Die Welternährungsorganisation FAO geht weltweit von einer stark steigenden Nachfrage nach Fisch aus. Und das nicht allein wegen der steigenden Weltbevölkerung. Fisch liefert heute 17 Prozent des gesamten weltweit konsumierten Proteins. "Dieser Anteil wird weiter wachsen, auch weil das steigende Einkommen von Konsumenten mit einer erhöhten Nachfrage nach qualitativ hochwertigem Fisch einhergeht", heißt es in einer Studie.

Woher stammt der Fisch?

Dass die Fische auf unseren Tellern von starken Männern auf Kuttern aus den Tiefen des Meeres gezogen werden, diese romantisierende Vorstellung stimmt leider nur selten. Denn erstens schwimmen da draußen riesige Fischverarbeitung-Fabriken auf den Ozeanen; und zweitens stammt bereits die Hälfte der weltweit verkauften Fische aus Fischfarmen, so genannten Aquakulturen. Bei den in Deutschland beliebten Lachsen sind es beispielsweise 90 Prozent der Fische, die in kreisrunden Netzen in den norwegischen Fjorden schwimmen.

Der Anteil an künstlich gezüchtetem Fisch wird weiter zunehmen. Denn laut FAO sind 35 Prozent der weltweiten Wildfisch-Bestände überfischt, weitere 60 Prozent werden gegenwärtig maximal genutzt. Wachstumspotenzial gibt es in der offenen See also nicht. Um den steigenden Fischbedarf zu decken, bleiben also nur Fischfarmen. Nach Angaben des Thünen-Institutes für Fischereiökologie aus Bremerhaven ist die Aquakultur weltweit der am schnellsten wachsende Sektor der Tierproduktion.

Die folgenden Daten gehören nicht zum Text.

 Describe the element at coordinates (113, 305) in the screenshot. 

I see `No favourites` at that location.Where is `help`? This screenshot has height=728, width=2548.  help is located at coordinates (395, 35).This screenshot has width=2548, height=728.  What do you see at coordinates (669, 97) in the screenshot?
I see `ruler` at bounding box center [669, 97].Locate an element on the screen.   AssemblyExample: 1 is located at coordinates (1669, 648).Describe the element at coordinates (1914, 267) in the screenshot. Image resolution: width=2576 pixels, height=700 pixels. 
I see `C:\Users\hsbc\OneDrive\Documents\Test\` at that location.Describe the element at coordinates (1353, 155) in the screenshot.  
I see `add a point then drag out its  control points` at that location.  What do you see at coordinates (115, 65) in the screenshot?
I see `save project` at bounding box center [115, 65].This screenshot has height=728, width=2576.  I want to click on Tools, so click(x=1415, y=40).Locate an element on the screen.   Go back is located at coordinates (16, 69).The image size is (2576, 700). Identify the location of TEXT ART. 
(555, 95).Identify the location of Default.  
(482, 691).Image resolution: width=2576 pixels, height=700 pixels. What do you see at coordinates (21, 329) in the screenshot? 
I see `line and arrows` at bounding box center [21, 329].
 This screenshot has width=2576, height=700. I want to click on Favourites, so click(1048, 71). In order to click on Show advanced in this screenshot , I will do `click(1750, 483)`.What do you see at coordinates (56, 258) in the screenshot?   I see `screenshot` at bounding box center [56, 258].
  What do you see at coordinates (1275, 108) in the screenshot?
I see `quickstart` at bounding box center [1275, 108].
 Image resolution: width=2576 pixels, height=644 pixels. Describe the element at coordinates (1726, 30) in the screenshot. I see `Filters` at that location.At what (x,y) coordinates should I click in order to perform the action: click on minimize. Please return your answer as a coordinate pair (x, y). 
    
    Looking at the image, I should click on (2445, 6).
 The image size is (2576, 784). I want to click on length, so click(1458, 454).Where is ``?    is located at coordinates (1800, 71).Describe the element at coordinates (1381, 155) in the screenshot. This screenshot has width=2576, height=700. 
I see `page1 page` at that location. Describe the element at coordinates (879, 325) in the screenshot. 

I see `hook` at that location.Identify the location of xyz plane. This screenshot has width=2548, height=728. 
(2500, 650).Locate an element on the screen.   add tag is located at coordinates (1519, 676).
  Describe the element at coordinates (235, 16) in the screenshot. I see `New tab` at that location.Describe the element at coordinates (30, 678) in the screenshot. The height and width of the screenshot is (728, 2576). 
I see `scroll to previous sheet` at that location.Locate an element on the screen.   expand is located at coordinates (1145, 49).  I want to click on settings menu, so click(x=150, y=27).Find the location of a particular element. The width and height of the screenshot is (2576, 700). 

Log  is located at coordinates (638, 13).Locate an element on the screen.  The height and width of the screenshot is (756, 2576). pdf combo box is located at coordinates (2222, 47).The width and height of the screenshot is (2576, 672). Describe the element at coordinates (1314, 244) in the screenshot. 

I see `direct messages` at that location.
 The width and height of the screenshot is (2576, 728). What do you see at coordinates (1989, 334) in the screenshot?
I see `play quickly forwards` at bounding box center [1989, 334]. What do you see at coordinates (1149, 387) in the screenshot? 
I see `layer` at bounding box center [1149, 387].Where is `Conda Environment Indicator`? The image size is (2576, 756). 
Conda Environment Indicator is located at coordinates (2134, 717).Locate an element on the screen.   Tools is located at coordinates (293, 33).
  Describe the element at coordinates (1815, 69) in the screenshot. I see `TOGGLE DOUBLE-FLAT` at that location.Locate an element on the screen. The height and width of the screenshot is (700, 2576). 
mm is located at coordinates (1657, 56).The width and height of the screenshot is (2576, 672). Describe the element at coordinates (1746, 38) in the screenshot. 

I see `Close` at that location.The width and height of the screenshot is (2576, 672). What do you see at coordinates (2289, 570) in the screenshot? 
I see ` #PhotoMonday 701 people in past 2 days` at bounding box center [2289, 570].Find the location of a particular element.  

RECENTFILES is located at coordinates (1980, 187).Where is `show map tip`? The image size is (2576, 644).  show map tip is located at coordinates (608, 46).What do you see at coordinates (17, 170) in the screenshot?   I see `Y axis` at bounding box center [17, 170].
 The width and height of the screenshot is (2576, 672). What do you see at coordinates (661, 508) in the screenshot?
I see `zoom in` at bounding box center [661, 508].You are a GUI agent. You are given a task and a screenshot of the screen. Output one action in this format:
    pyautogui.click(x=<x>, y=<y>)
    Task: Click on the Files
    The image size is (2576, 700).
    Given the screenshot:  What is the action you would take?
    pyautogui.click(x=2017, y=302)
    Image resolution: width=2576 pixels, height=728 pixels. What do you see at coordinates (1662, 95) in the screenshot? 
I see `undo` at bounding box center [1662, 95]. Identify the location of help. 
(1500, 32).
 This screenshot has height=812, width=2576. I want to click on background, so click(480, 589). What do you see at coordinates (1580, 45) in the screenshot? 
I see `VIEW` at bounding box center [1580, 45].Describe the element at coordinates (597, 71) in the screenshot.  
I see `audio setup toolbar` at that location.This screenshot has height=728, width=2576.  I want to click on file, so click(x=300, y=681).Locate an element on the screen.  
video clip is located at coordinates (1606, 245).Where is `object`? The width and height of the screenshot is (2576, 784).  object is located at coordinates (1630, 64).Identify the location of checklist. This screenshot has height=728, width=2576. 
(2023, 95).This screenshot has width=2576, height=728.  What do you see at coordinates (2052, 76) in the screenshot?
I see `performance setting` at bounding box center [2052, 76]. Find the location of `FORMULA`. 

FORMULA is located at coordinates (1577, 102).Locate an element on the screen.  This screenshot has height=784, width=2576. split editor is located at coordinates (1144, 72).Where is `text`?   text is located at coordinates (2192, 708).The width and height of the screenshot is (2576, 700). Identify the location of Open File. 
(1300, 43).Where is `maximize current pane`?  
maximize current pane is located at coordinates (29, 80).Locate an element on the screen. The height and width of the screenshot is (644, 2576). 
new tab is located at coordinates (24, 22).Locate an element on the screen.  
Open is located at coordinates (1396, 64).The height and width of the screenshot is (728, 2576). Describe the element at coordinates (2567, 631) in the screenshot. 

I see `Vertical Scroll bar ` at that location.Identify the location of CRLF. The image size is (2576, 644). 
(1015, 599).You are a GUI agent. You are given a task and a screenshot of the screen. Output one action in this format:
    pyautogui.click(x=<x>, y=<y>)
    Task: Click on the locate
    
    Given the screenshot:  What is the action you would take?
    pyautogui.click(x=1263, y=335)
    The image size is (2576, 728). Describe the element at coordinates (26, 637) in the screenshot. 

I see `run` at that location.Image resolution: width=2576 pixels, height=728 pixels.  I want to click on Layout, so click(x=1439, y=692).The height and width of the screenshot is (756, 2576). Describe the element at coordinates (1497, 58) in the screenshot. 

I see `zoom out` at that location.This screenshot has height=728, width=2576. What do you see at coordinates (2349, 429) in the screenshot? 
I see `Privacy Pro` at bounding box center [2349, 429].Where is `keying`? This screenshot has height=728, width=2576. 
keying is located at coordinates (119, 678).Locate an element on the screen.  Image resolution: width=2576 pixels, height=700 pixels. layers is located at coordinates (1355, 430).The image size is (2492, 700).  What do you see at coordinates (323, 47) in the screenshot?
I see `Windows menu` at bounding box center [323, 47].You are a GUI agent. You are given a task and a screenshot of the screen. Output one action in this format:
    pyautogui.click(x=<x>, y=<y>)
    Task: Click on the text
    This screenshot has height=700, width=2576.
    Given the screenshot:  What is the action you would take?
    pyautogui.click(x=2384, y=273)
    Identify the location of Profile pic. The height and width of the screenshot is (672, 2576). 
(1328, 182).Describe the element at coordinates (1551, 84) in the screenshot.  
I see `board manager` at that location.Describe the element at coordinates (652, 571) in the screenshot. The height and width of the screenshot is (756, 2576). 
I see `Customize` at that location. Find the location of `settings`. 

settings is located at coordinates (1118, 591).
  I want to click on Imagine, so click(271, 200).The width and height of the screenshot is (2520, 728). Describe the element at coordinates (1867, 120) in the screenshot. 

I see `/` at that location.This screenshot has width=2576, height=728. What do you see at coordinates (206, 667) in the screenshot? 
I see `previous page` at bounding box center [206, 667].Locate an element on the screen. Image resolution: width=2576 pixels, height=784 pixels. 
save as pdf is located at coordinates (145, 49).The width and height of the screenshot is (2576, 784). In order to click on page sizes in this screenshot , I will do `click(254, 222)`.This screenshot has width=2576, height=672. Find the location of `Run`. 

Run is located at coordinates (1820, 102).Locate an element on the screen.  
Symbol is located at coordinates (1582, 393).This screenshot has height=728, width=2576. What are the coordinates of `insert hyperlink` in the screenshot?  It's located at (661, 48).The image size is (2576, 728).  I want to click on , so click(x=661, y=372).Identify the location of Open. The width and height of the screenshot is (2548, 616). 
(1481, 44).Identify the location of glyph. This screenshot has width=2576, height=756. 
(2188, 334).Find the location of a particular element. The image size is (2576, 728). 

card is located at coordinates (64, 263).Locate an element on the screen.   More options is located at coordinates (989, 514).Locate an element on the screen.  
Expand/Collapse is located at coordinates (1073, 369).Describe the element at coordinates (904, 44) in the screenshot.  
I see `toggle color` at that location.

Kritik an Fischfarmen auf ZDF und Arte

Allerdings gibt es Kritik an der künstlichen Fischhaltung. Jüngst erschienen gleich zwei Dokumentationen zur Lachszucht, die für Wirbel in der Branche sorgten: "Gier nach Lachs" auf Arte, und für das ZDF war Schauspieler Hannes Jaenicke "Im Einsatz für den Lachs" (hier in der ZDF-Mediathek zu sehen). In den TV-Beiträgen wurde den Lachsfarm-Betreibern vorgeworfen, das Meerwasser um die Netze herum mit Schadstoffen wie Ethoxyquin und Kot aus der Zucht zu verunreinigen, genmanipuliertes Soja als Futter zu verwenden und Krankheitserreger freizusetzen.

Die Antwort der Gegenseite ließ nicht lange auf sich warten. Die norwegische Fischerei-Kommissarin für Deutschland, Kristin Pettersen, erklärte im Fischmagazin, dass mehr als 90 Prozent aller Fischfarmen in Norwegen nachweislich gute Umweltkonditionen aufweisen würden. Auf jeden Zuchtzyklus folge eine Brachezeit, um dem Meeresboden eine Erholungspause zu ermöglichen. Auch das Antioxidationsmittel Ethoxyquin werde in Fischfutter nicht mehr verwendet. Zudem dürfen ihr zufolge Futtermittel, die aus gentechnisch veränderten Organismen hergestellt werden, in Norwegen nicht verkauft oder vermarktet werden.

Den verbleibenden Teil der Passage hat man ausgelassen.